Since COVID-19 hit, many countries have already scaled up their social protection programmes. For example:
- In Indonesia, the Kartu Sembako programme, which provides monthly cash assistance for basic family consumption, expanded its reach to 20 million. Monthly cash assistance to families increased from Rp150 thousand to Rp200 thousand;
- In Mongolia, the government increased their Child Money Programme monthly benefit by five times from MNT 20,000 per month to MNT 100,000 for a duration of 6 months.
- In Argentina, the Universal Child Allowance programme provided an increase of $3,100 Argentine pesos (US$47) for its current beneficiaries;
- In South Africa, several social protection schemes, including the child support grant which reaches 12.8 million children, are providing additional top-ups.

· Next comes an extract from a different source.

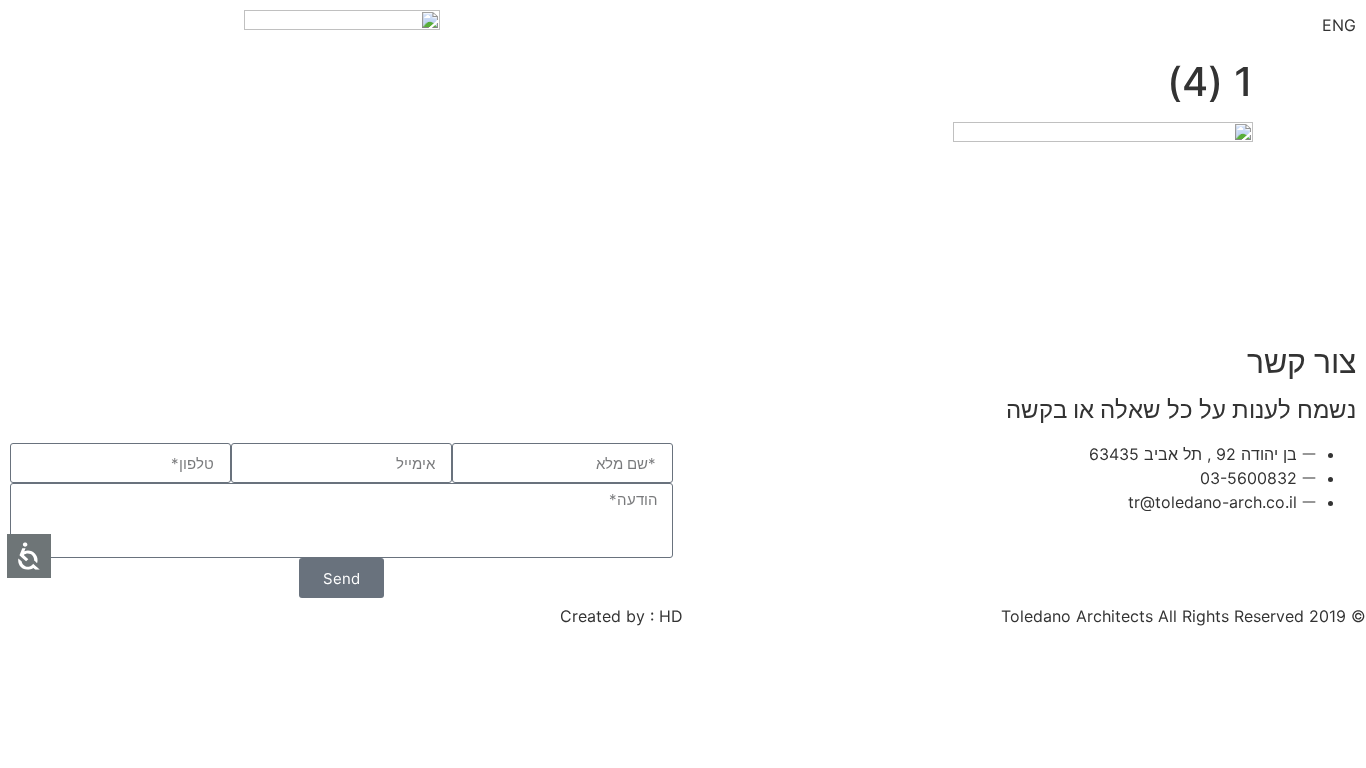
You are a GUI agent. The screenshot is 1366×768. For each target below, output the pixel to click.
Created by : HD (621, 616)
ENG (1339, 25)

- In Georgia, the Targeted Social Assistance (TSA) programme will be temporarily expanded to provide support to an additional 70,000 families; as well as provide an extra 100 GEL (US$31) a month to 21,000 TSA households with three or more children for 6 months.
- In Armenia, eligible families enrolled in the family benefit system will receive a top-up equal to 50 per cent of the benefit.
- In Colombia, the government has created the Solidarity Income Program to provide cash transfers to households that do not currently receive benefits from any other National Government programmes. As of 21 May, more than 2 million vulnerable families had received a 320,000 peso transfer (equivalent to US$81) through two equal payments made during March and May.
- In Peru, the Government is providing solidarity bonus to rural households, independent workers and vulnerable families, as well a new universal bond, for 6.8 million households. Specific focus is needed to reach people living in remote areas, indigenous populations and migrants.